“After the Fire a Still Small Voice”

Lesson 28 – 1 Kings 17-19

Introduction

The following story was shared by Elder Thomas S. Monson: “Born in poverty but nurtured in faith, [José García] prepared for a mission call. I was present the day his recommendation was received. There appeared the statement: ‘Brother García will serve at great sacrifice to his family, for he is the means of much of the family support. He has but one possession—a treasured stamp collection—which he is willing to sell, if necessary, to help finance his mission.’ President [Spencer W.] Kimball listened attentively as this statement was read to him, and then he responded: ‘Have him sell his stamp collection. Such sacrifice will be to him a blessing.’ Then, with a twinkle in his eye and a smile on his face, this loving prophet said, ‘Each month at Church headquarters we receive thousands of letters from all parts of the world. See that we save these stamps and provide them to José at the conclusion of his mission. He will have, without cost, the finest stamp collection of any young man in Mexico’ ” (Ensign, Nov. 1978, 56).

When we put the things of God first in our lives, the rewards we receive are far greater than anything we may have to sacrifice along the way. This lesson tells about two people—Elijah and the widow of Zarephath—who received great blessings because they were willing to follow God even when it was difficult to do so.

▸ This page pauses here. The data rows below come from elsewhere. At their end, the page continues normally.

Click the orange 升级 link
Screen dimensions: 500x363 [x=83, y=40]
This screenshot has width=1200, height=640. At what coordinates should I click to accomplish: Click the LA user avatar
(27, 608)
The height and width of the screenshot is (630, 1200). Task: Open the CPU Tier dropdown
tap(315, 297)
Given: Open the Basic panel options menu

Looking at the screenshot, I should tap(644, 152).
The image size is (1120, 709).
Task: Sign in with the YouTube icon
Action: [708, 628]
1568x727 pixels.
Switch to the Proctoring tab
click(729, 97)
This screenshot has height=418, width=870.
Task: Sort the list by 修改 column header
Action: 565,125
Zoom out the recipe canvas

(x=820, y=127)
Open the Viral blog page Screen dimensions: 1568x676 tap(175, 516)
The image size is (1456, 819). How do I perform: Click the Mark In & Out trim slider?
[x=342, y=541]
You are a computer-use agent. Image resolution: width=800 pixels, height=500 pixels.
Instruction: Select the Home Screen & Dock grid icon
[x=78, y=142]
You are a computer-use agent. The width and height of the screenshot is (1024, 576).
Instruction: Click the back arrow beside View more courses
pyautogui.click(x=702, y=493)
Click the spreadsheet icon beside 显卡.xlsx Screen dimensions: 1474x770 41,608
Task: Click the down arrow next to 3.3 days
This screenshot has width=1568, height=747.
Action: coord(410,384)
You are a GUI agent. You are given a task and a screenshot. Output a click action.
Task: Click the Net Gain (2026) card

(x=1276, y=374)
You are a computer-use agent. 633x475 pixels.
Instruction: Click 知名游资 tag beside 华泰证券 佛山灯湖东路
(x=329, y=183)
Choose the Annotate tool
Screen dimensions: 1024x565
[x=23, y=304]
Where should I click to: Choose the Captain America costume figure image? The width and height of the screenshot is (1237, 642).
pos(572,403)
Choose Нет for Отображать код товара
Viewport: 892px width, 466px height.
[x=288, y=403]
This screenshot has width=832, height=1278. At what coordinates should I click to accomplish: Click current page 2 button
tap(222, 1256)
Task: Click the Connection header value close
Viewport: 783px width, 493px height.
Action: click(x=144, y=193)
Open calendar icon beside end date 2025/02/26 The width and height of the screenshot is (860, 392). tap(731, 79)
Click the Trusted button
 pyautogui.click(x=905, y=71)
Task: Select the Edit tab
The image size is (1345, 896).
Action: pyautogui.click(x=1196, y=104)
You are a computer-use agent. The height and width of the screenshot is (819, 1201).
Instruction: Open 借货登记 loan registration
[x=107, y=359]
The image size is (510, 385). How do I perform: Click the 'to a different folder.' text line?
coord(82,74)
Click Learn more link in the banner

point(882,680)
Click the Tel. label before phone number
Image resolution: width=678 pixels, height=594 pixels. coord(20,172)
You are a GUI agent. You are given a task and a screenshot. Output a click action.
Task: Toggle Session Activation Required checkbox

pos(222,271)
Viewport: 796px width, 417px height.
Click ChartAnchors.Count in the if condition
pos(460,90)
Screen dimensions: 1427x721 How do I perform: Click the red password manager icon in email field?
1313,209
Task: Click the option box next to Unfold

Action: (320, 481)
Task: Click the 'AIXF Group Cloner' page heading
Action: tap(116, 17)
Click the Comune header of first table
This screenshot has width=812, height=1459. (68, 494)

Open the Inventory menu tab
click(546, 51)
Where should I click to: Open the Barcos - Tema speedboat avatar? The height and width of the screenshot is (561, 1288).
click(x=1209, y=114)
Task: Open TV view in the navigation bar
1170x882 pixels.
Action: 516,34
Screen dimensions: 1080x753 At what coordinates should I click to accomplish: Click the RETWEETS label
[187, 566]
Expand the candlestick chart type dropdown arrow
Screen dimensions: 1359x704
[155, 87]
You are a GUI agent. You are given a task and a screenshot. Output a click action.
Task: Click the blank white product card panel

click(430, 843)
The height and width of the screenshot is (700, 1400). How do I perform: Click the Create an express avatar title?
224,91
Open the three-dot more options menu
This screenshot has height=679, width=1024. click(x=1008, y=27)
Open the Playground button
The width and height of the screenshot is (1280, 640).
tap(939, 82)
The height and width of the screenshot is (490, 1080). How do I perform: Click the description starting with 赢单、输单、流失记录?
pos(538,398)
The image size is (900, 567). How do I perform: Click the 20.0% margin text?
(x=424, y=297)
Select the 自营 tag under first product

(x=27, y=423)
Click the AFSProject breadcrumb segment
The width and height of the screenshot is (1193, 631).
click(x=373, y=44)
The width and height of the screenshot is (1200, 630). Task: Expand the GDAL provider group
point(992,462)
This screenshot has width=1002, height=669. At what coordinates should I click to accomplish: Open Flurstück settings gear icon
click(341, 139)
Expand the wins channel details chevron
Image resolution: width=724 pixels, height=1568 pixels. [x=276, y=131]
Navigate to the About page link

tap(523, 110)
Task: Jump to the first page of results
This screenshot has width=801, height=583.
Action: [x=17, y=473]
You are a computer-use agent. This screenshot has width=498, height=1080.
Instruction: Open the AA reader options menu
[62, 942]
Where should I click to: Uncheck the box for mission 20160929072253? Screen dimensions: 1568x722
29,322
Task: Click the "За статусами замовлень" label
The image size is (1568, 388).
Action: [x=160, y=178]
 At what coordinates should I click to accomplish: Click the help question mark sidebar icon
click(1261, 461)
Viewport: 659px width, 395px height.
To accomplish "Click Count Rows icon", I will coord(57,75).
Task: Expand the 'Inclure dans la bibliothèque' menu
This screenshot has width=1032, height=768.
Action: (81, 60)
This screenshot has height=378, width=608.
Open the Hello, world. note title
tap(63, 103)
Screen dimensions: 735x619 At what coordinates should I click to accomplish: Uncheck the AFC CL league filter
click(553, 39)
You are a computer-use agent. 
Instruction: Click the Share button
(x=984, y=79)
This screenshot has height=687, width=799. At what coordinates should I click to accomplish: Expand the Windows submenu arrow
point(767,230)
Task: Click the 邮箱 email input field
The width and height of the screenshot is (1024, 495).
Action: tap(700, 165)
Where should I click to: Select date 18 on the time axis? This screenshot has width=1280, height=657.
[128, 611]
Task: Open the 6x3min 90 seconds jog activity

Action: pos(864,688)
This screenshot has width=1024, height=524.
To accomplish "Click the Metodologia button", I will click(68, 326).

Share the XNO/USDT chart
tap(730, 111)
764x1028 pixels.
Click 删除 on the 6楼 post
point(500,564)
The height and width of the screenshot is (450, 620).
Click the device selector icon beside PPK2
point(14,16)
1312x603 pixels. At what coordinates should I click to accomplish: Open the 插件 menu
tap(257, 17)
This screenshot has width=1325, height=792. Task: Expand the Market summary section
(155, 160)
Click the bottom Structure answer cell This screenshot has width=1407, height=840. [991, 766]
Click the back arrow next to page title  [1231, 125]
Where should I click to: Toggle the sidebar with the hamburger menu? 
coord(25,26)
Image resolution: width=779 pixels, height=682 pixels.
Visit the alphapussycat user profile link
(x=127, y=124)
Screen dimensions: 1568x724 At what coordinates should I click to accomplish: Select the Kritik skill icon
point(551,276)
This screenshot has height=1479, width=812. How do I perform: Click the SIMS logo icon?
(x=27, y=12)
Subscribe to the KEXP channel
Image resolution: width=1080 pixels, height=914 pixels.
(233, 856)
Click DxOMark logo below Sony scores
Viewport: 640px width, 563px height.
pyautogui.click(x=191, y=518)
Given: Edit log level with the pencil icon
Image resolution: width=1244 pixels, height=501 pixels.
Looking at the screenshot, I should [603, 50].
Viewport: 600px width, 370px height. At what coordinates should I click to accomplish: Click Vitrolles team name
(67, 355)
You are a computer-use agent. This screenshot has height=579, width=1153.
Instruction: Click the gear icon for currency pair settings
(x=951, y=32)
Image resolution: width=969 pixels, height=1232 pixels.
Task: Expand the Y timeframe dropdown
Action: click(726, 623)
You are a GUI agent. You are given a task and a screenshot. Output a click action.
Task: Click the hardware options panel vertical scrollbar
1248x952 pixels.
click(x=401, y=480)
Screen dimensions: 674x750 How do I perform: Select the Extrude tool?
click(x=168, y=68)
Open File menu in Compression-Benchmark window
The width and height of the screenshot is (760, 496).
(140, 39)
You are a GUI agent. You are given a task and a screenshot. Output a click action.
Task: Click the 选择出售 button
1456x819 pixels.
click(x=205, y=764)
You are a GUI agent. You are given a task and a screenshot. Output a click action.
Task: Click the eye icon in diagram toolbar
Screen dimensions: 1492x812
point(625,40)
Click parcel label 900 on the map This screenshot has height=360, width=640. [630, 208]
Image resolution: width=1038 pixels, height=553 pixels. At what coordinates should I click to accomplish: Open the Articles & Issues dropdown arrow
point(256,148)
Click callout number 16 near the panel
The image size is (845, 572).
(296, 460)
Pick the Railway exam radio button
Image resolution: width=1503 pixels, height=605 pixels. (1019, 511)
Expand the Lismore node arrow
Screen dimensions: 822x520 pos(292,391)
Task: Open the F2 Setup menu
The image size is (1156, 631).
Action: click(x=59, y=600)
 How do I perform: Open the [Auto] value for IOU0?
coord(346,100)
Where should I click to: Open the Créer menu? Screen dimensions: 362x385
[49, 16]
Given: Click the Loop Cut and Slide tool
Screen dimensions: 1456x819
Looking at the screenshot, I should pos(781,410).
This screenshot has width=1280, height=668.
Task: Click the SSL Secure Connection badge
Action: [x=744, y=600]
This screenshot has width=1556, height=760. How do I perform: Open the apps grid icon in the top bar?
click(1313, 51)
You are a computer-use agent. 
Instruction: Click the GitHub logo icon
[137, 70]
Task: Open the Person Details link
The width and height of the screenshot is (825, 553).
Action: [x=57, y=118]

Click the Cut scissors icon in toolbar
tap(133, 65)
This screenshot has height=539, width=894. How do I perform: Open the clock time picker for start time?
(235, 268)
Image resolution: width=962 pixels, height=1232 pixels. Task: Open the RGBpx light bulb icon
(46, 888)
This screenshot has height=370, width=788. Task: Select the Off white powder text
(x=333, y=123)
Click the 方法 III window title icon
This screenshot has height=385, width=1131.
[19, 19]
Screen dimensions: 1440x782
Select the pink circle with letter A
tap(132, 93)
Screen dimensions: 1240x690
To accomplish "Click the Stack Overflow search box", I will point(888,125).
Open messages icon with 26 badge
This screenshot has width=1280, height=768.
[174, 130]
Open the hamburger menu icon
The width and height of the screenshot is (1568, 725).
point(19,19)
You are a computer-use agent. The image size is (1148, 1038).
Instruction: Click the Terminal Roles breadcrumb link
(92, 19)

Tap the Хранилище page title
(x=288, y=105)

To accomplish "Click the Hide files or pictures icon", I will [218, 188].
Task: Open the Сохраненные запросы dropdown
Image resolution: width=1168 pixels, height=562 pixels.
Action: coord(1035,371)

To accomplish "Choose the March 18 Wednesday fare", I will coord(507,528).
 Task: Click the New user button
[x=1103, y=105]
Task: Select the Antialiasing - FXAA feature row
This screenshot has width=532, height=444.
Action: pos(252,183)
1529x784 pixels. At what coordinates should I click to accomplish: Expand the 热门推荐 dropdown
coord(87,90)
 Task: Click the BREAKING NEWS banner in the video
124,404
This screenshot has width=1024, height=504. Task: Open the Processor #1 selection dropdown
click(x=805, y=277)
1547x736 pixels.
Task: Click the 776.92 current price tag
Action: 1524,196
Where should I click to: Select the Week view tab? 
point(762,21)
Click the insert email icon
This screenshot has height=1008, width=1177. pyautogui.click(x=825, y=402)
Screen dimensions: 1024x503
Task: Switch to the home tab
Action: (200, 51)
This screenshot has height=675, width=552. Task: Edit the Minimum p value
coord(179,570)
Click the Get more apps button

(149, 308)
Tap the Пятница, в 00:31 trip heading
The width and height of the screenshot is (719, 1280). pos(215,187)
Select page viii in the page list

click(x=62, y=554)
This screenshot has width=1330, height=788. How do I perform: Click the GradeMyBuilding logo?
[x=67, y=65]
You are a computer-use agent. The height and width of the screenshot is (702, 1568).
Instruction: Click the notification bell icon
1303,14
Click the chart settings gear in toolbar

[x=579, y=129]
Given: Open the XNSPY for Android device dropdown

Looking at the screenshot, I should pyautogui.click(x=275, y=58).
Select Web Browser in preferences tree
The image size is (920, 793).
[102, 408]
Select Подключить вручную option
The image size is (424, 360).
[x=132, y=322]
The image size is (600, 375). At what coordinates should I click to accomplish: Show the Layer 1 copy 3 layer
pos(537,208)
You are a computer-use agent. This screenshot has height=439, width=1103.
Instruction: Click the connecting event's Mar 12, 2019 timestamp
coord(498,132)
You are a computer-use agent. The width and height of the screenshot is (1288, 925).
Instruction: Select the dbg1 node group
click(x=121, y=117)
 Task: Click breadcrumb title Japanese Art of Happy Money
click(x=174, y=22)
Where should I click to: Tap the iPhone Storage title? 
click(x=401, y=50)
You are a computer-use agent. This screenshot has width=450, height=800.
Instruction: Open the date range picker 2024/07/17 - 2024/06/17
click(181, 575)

Background: After Jeroboam led the kingdom of Israel into idolatry, he and his descendants were destroyed. They were followed by another succession of idolatrous kings. Of those rulers, Ahab was the king who “did more to provoke the Lord God of Israel to anger than all the kings of Israel that were before him” (1 Kings 16:33). He married Jezebel, adopted her practice of Baal worship, and encouraged his people to join him in the worship of this false god. The prophet Elijah delivered words of warning to Ahab and his kingdom.

 

Elijah sealed the heavens, was miraculously sustained, and raised a widow’s son from the dead.

Because of the wickedness of Ahab and his people, Elijah declared, “There shall not be dew nor rain these years, but according to my word” (1 Kings 17:1).  Elijah was able to make such a declaration because he had the sealing power.  After Elijah declared that no rain would fall, the Lord commanded him to flee.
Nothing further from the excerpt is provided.